Appropriately, the film has visual appeal to spare. Oscar winners Sandy Powell and Dante Ferretti render a candy-colored feast for the eyes with the costumes and production design, respectively, and with even a basic knowledge of how costumes reflect a character’s personality, astute viewers will immediately see who in the King’s guard will betray the Prince. The visual effects are fine, but not particularly dynamic outside of the Fairy Godmother’s shenanigans. This is in part because some of the effects shots don’t register to us as visual effects. They may look real, but the sweeping aerial shots over the town and at the ball are digitally altered effects, as are Cinderella’s friendly mice. If the goal of visual effects is to accentuate the story without becoming the story, these succeed admirably.
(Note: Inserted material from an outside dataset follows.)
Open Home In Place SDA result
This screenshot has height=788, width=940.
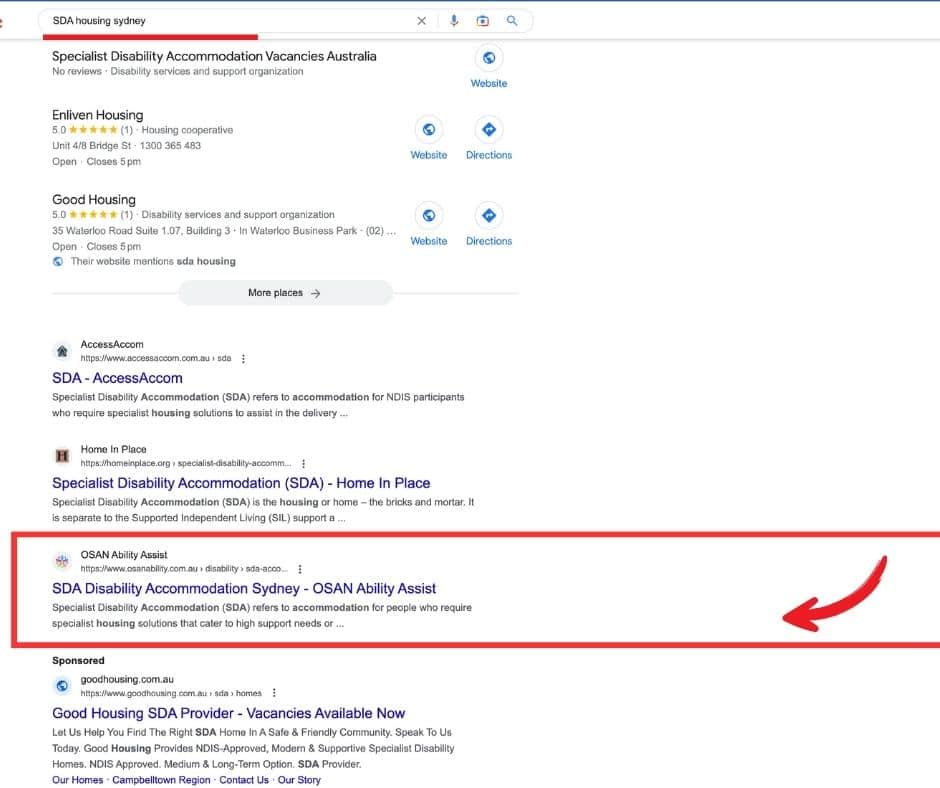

Sugarcoated and amiable as it all is, logical questions abound. These are the things you’re not supposed to notice, because it’s a fairy tale, but are there nonetheless: 1. The Fairy Godmother randomly appears inside Cinderella’s house. Where I live, you call the cops as soon as you spot a vagabond on your porch. 2. Why don’t the glass slippers disappear along with everything else after midnight? It’s the same magic from the same Fairy Godmother, after all. 3. Why doesn’t anyone recognize Cinderella in public after the ball? She danced with the Prince in front of the entire province, but everyone puts Lois Lane blinders on when she’s right in front of them. 4. How is it that none of the thousands of women in the province are Cinderella’s shoe size? If you line up a thousand women and give me one shoe, I’m willing to bet it fits more than one person.

To be fair, logic has never had a place in fairy tales. That’s why you also have to blindly accept the love-at-first-sight romance between Cinderella and the Prince, improbable as it is. The only real downside to this fake infatuation is that it gives impressionable youngsters the idea that one day they’ll meet their true love and fall instantly in love, which is about as likely as a Disney princess wanting to start a career so she can be a truly modern woman.

Logic, reason, rational thinking and perspective aside, this Cinderella is effectively sweet and should be a box-office winner for the Mouse House. It provides the escape we want with a story we know and cherish, and it does the tale justice at a time when many remakes fall flat.